Below is a listing; retype exactly the line with "Task: Select the" and every line after it through the end, and only those, leaving out the pictures.

____ Dataset records

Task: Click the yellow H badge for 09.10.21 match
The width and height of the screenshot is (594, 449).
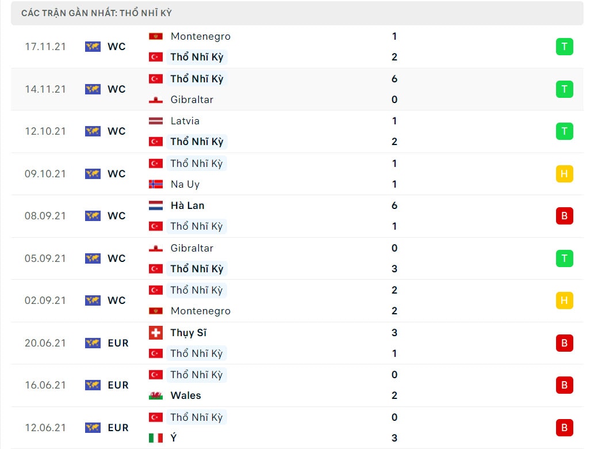Action: point(564,174)
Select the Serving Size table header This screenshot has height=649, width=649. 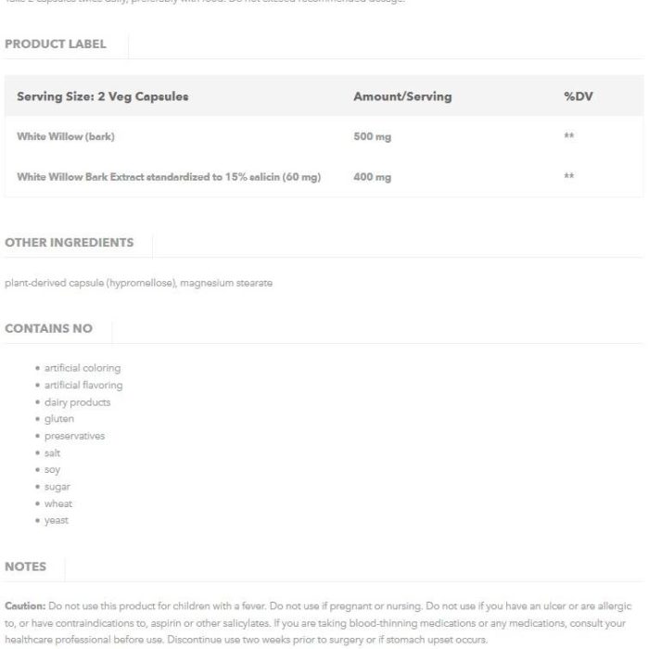(103, 96)
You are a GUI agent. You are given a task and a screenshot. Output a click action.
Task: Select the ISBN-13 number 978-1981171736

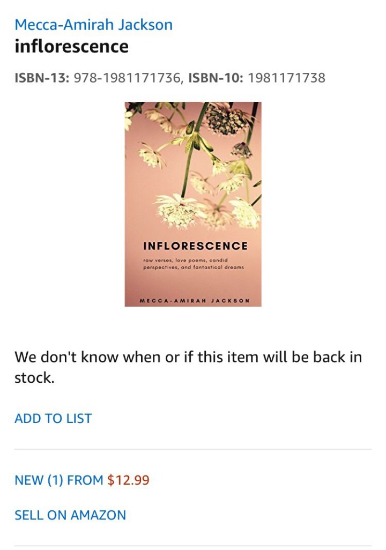128,78
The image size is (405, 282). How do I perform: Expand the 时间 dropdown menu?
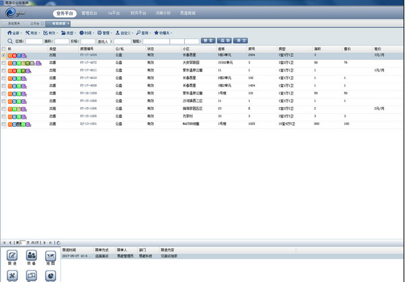coord(86,32)
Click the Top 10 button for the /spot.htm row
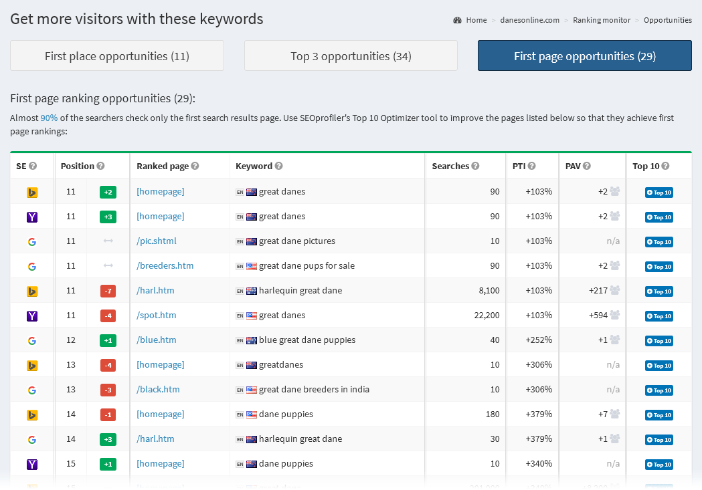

________

_Written reply_
Task: Select the ISBN-13 number 978-1981171736

128,78
The image size is (405, 282). How do I perform: Expand the 时间 dropdown menu?
coord(86,32)
Click the Top 10 button for the /spot.htm row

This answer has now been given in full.